Predictive models may help to better understand the compounding risk from multiple risk factors leading to the production of personalized risk evaluations to more accurately predict RA risk. Individuals with combined risk factors may be at increased risk for disease. Similarly, individuals with a positive family history, high genetic susceptibility, smoking, and increased BMI had a 22-fold increased risk for ACPA-positive RA [80]. Additional predictive models have been developed for individuals in later phases of RA progression. For instance, a tool subclassifying individuals’ ACPA positivity and non-specific musculoskeletal symptoms and IA progression based on RA-related variables found that many individuals presented with non-specific musculoskeletal symptoms and no individuals with a low-risk score progressed to IA, while 31% of those with a moderate risk developed IA and 62% of individuals with a high risk progressed to IA [81]. Meanwhile, a prediction rule for RA development in seropositive (ACPA and/or IgM RF-positive) arthralgia patients categorized patients into 3 risk groups based on risk variables including FDR status, alcohol non-use, duration of symptoms < 12 months, presence of intermittent symptoms, and antibody status. with 82% accuracy [82]. Individuals in the intermediate risk group may have a 4.52-fold increased risk for RA, while those in the high-risk group have a 14.86-fold increased RA risk [82]. At the same time, genetic risk and pre-clinical risk factors may be combined to more accurately assess which clinically suspect arthralgia patients will progress to IA. A study evaluating clinically suspect arthralgia patients determined that IL-7R and IGF-1 were differentially expressed among individuals who did and did not progress to IA [83].

4. Conclusions

There are several behavioral factors which are associated with increased likelihood of developing RA, and which can be modified to reduce risk. As individuals’ RA risk increases from behavioral risk only to genetic, autoantibody, and pre-clinical RA risk, it may be possible to tailor strategies to encourage RA education and prevention.
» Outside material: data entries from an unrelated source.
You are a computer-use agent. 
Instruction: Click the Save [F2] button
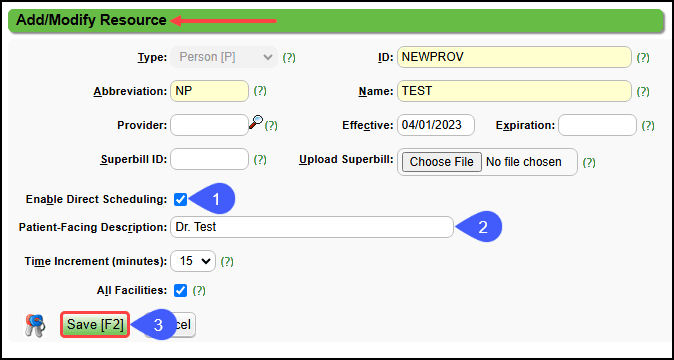pos(95,325)
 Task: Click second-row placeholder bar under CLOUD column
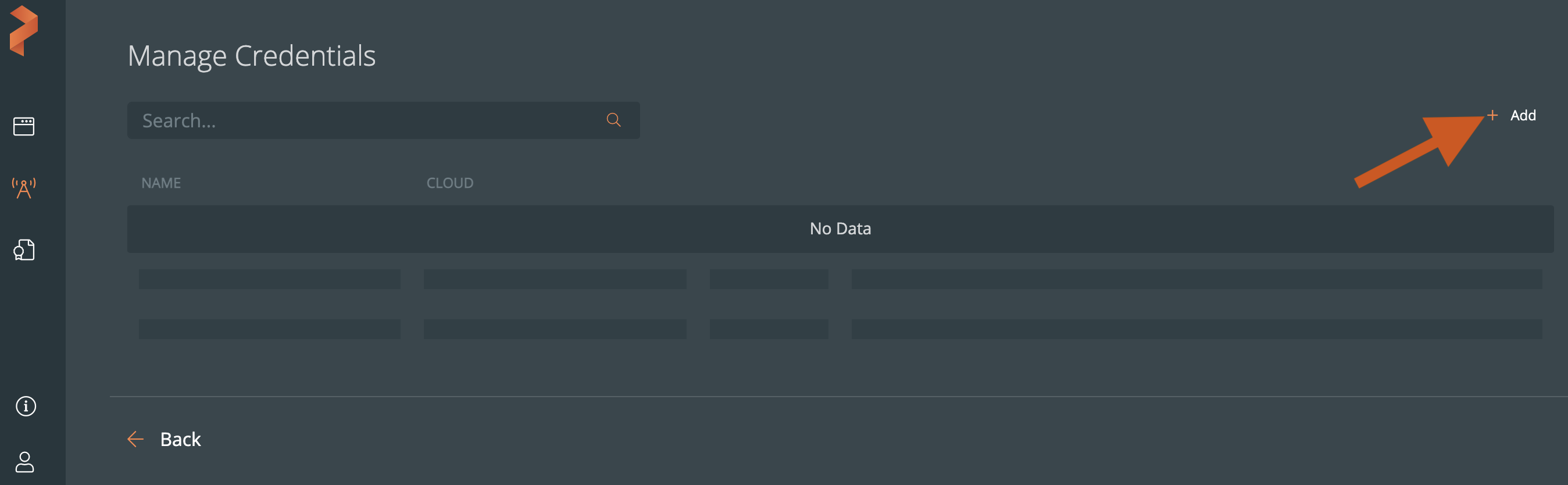[555, 329]
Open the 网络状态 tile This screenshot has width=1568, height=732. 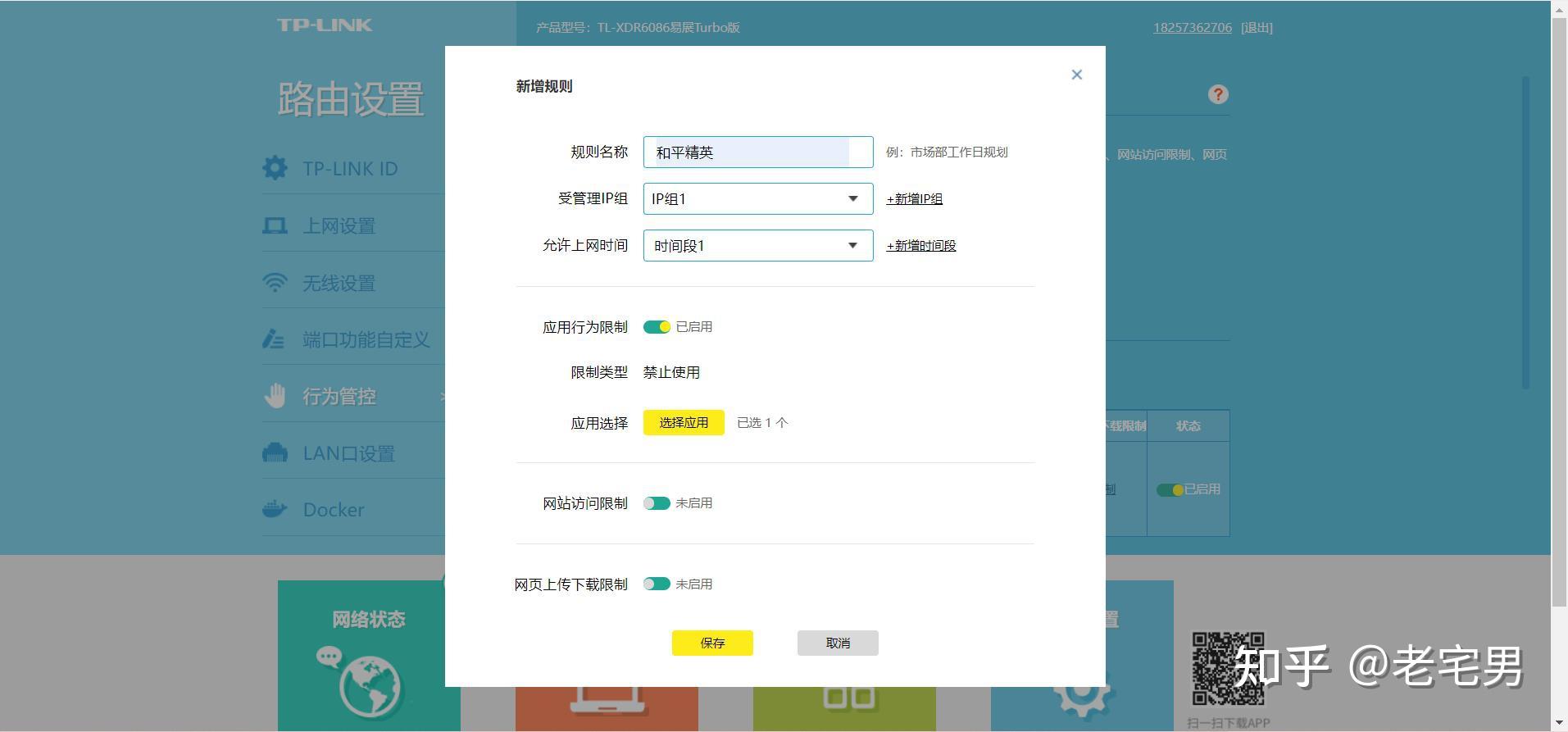pos(369,656)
As risk increases, individuals may be more likely to make preventative behavioral modifications. However, early measures are more likely to effectively attenuate risk. In the general population, large-scale public health initiatives may be necessary to promote healthier lifestyle, with the byproduct of decreasing RA risk. In the genetic, autoantibody, and pre-clinical RA at-risk groups, personalized risk scores and education may be beneficial in helping individuals cope with their RA risk and make appropriate decisions regarding preventative care. More research is needed to determine the efficacy of specific behavioral modifications and likelihood of recruitment and long-term adherence to these lifestyle changes.